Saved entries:
=== Begin Enclosure ===
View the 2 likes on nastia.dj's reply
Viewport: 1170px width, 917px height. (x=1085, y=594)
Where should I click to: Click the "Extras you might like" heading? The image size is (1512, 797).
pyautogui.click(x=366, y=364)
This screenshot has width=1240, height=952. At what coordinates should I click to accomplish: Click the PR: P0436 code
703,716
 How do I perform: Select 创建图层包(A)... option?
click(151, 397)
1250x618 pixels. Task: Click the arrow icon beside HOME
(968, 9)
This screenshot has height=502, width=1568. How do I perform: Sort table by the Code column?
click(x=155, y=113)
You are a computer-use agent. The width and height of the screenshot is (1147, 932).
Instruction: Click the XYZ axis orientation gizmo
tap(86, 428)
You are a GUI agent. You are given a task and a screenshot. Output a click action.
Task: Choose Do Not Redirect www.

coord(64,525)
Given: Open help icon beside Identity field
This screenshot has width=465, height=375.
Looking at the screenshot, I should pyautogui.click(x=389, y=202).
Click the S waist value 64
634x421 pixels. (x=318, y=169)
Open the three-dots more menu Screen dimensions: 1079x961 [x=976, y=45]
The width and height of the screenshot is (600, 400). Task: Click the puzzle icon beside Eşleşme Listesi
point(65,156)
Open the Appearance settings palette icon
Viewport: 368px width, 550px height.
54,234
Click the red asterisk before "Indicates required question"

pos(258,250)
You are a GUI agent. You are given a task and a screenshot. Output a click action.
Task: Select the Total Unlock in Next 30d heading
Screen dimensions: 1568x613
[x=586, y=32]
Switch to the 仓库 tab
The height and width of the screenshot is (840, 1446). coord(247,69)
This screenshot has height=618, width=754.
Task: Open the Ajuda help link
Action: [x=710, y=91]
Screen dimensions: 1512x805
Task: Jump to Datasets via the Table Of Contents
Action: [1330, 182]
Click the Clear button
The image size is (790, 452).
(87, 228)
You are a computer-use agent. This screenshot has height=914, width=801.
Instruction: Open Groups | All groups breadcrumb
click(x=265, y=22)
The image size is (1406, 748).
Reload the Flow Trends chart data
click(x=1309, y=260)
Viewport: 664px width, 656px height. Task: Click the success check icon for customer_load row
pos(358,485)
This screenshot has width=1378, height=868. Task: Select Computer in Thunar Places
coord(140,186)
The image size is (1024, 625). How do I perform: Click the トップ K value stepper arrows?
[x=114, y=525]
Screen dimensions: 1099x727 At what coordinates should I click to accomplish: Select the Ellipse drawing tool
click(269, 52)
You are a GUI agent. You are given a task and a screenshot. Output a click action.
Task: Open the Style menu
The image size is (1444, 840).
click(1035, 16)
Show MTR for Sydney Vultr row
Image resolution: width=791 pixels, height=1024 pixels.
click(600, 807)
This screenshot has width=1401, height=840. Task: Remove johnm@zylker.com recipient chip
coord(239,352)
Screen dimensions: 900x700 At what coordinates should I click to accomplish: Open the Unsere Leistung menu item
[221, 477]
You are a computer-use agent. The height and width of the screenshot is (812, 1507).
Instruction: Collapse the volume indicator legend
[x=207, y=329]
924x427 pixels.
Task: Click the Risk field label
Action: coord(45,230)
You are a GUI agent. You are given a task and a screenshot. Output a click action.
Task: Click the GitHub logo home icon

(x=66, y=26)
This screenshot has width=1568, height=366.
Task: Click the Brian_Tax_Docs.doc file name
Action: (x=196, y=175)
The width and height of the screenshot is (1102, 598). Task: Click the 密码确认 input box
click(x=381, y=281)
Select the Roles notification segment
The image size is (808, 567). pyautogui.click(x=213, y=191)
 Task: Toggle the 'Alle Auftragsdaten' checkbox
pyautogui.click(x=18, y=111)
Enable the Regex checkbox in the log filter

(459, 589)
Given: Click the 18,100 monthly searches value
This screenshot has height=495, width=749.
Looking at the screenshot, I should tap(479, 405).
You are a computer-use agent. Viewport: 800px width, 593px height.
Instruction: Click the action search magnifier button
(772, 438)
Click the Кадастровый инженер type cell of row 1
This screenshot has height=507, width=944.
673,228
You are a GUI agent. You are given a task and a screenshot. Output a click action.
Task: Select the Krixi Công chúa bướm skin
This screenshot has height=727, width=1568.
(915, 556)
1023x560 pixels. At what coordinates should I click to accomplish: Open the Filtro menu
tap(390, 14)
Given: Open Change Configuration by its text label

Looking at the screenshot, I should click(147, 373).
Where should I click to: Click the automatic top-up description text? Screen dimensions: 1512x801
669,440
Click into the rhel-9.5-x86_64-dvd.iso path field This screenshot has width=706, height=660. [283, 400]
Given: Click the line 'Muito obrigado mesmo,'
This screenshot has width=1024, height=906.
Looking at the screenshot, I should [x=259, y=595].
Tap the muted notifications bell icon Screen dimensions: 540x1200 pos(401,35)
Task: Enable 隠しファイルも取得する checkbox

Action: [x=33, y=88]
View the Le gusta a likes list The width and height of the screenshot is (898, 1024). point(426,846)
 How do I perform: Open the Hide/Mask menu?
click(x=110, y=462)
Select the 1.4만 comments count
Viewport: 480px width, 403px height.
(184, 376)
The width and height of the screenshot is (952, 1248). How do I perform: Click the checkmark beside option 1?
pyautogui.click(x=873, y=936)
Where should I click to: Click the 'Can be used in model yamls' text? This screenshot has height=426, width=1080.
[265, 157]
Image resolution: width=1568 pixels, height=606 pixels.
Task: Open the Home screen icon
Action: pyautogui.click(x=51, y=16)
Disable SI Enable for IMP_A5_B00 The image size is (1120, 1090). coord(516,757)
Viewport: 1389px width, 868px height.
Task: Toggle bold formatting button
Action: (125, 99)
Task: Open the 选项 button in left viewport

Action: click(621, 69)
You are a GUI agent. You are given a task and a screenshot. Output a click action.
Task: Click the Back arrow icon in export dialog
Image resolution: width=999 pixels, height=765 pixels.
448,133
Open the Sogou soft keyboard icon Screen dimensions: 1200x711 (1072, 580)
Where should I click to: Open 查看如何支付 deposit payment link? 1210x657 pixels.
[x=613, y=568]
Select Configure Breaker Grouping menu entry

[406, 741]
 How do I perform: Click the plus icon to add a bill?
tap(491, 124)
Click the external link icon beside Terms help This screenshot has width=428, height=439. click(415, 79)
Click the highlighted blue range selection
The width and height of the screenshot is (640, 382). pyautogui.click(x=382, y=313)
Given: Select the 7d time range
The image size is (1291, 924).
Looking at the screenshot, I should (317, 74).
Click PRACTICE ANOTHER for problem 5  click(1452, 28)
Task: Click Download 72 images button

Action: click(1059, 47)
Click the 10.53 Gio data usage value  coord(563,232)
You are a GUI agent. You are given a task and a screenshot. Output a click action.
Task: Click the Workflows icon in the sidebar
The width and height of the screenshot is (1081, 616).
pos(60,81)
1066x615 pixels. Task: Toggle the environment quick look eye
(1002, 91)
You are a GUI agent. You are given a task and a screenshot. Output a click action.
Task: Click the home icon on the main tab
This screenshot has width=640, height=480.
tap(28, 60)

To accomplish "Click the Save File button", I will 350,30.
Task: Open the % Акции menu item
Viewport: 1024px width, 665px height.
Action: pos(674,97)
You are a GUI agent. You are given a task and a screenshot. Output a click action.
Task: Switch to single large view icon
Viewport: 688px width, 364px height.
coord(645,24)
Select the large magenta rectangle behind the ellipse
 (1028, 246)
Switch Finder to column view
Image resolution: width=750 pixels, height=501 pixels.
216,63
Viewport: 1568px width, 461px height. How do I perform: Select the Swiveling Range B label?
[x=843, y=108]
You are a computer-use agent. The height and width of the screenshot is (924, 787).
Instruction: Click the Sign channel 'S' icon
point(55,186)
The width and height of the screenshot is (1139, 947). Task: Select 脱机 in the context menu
=== End Enclosure ===
Your task
Please retype all of the records above exactly as they are.

Output
View the 2 likes on nastia.dj's reply
Viewport: 1170px width, 917px height. (x=1085, y=594)
Where should I click to: Click the "Extras you might like" heading? The image size is (1512, 797).
pyautogui.click(x=366, y=364)
This screenshot has width=1240, height=952. At what coordinates should I click to accomplish: Click the PR: P0436 code
703,716
 How do I perform: Select 创建图层包(A)... option?
click(151, 397)
1250x618 pixels. Task: Click the arrow icon beside HOME
(968, 9)
This screenshot has height=502, width=1568. How do I perform: Sort table by the Code column?
click(x=155, y=113)
You are a computer-use agent. The width and height of the screenshot is (1147, 932).
Instruction: Click the XYZ axis orientation gizmo
tap(86, 428)
You are a GUI agent. You are given a task and a screenshot. Output a click action.
Task: Choose Do Not Redirect www.

coord(64,525)
Given: Open help icon beside Identity field
This screenshot has width=465, height=375.
Looking at the screenshot, I should pyautogui.click(x=389, y=202).
Click the S waist value 64
634x421 pixels. (x=318, y=169)
Open the three-dots more menu Screen dimensions: 1079x961 [x=976, y=45]
The width and height of the screenshot is (600, 400). Task: Click the puzzle icon beside Eşleşme Listesi
point(65,156)
Open the Appearance settings palette icon
Viewport: 368px width, 550px height.
54,234
Click the red asterisk before "Indicates required question"

pos(258,250)
You are a GUI agent. You are given a task and a screenshot. Output a click action.
Task: Select the Total Unlock in Next 30d heading
Screen dimensions: 1568x613
[x=586, y=32]
Switch to the 仓库 tab
The height and width of the screenshot is (840, 1446). coord(247,69)
This screenshot has height=618, width=754.
Task: Open the Ajuda help link
Action: [x=710, y=91]
Screen dimensions: 1512x805
Task: Jump to Datasets via the Table Of Contents
Action: [1330, 182]
Click the Clear button
The image size is (790, 452).
(87, 228)
You are a computer-use agent. This screenshot has height=914, width=801.
Instruction: Open Groups | All groups breadcrumb
click(x=265, y=22)
The image size is (1406, 748).
Reload the Flow Trends chart data
click(x=1309, y=260)
Viewport: 664px width, 656px height. Task: Click the success check icon for customer_load row
pos(358,485)
This screenshot has width=1378, height=868. Task: Select Computer in Thunar Places
coord(140,186)
The image size is (1024, 625). How do I perform: Click the トップ K value stepper arrows?
[x=114, y=525]
Screen dimensions: 1099x727 At what coordinates should I click to accomplish: Select the Ellipse drawing tool
click(269, 52)
You are a GUI agent. You are given a task and a screenshot. Output a click action.
Task: Open the Style menu
The image size is (1444, 840).
click(1035, 16)
Show MTR for Sydney Vultr row
Image resolution: width=791 pixels, height=1024 pixels.
click(600, 807)
This screenshot has width=1401, height=840. Task: Remove johnm@zylker.com recipient chip
coord(239,352)
Screen dimensions: 900x700 At what coordinates should I click to accomplish: Open the Unsere Leistung menu item
[221, 477]
You are a computer-use agent. The height and width of the screenshot is (812, 1507).
Instruction: Collapse the volume indicator legend
[x=207, y=329]
924x427 pixels.
Task: Click the Risk field label
Action: coord(45,230)
You are a GUI agent. You are given a task and a screenshot. Output a click action.
Task: Click the GitHub logo home icon

(x=66, y=26)
This screenshot has width=1568, height=366.
Task: Click the Brian_Tax_Docs.doc file name
Action: (x=196, y=175)
The width and height of the screenshot is (1102, 598). Task: Click the 密码确认 input box
click(x=381, y=281)
Select the Roles notification segment
The image size is (808, 567). pyautogui.click(x=213, y=191)
 Task: Toggle the 'Alle Auftragsdaten' checkbox
pyautogui.click(x=18, y=111)
Enable the Regex checkbox in the log filter

(459, 589)
Given: Click the 18,100 monthly searches value
This screenshot has height=495, width=749.
Looking at the screenshot, I should tap(479, 405).
You are a computer-use agent. Viewport: 800px width, 593px height.
Instruction: Click the action search magnifier button
(772, 438)
Click the Кадастровый инженер type cell of row 1
This screenshot has height=507, width=944.
673,228
You are a GUI agent. You are given a task and a screenshot. Output a click action.
Task: Select the Krixi Công chúa bướm skin
This screenshot has height=727, width=1568.
(915, 556)
1023x560 pixels. At what coordinates should I click to accomplish: Open the Filtro menu
tap(390, 14)
Given: Open Change Configuration by its text label

Looking at the screenshot, I should click(147, 373).
Where should I click to: Click the automatic top-up description text? Screen dimensions: 1512x801
669,440
Click into the rhel-9.5-x86_64-dvd.iso path field This screenshot has width=706, height=660. [283, 400]
Given: Click the line 'Muito obrigado mesmo,'
This screenshot has width=1024, height=906.
Looking at the screenshot, I should [x=259, y=595].
Tap the muted notifications bell icon Screen dimensions: 540x1200 pos(401,35)
Task: Enable 隠しファイルも取得する checkbox

Action: [x=33, y=88]
View the Le gusta a likes list The width and height of the screenshot is (898, 1024). point(426,846)
 How do I perform: Open the Hide/Mask menu?
click(x=110, y=462)
Select the 1.4만 comments count
Viewport: 480px width, 403px height.
(184, 376)
The width and height of the screenshot is (952, 1248). How do I perform: Click the checkmark beside option 1?
pyautogui.click(x=873, y=936)
Where should I click to: Click the 'Can be used in model yamls' text? This screenshot has height=426, width=1080.
[265, 157]
Image resolution: width=1568 pixels, height=606 pixels.
Task: Open the Home screen icon
Action: pyautogui.click(x=51, y=16)
Disable SI Enable for IMP_A5_B00 The image size is (1120, 1090). coord(516,757)
Viewport: 1389px width, 868px height.
Task: Toggle bold formatting button
Action: (125, 99)
Task: Open the 选项 button in left viewport

Action: click(621, 69)
You are a GUI agent. You are given a task and a screenshot. Output a click action.
Task: Click the Back arrow icon in export dialog
Image resolution: width=999 pixels, height=765 pixels.
448,133
Open the Sogou soft keyboard icon Screen dimensions: 1200x711 (1072, 580)
Where should I click to: Open 查看如何支付 deposit payment link? 1210x657 pixels.
[x=613, y=568]
Select Configure Breaker Grouping menu entry

[406, 741]
 How do I perform: Click the plus icon to add a bill?
tap(491, 124)
Click the external link icon beside Terms help This screenshot has width=428, height=439. click(415, 79)
Click the highlighted blue range selection
The width and height of the screenshot is (640, 382). pyautogui.click(x=382, y=313)
Given: Select the 7d time range
The image size is (1291, 924).
Looking at the screenshot, I should (317, 74).
Click PRACTICE ANOTHER for problem 5  click(1452, 28)
Task: Click Download 72 images button

Action: click(1059, 47)
Click the 10.53 Gio data usage value  coord(563,232)
You are a GUI agent. You are given a task and a screenshot. Output a click action.
Task: Click the Workflows icon in the sidebar
The width and height of the screenshot is (1081, 616).
pos(60,81)
1066x615 pixels. Task: Toggle the environment quick look eye
(1002, 91)
You are a GUI agent. You are given a task and a screenshot. Output a click action.
Task: Click the home icon on the main tab
This screenshot has width=640, height=480.
tap(28, 60)

To accomplish "Click the Save File button", I will 350,30.
Task: Open the % Акции menu item
Viewport: 1024px width, 665px height.
Action: pos(674,97)
You are a GUI agent. You are given a task and a screenshot. Output a click action.
Task: Switch to single large view icon
Viewport: 688px width, 364px height.
coord(645,24)
Select the large magenta rectangle behind the ellipse
 (1028, 246)
Switch Finder to column view
Image resolution: width=750 pixels, height=501 pixels.
216,63
Viewport: 1568px width, 461px height. How do I perform: Select the Swiveling Range B label?
[x=843, y=108]
You are a computer-use agent. The height and width of the screenshot is (924, 787).
Instruction: Click the Sign channel 'S' icon
point(55,186)
The width and height of the screenshot is (1139, 947). Task: Select 脱机 in the context menu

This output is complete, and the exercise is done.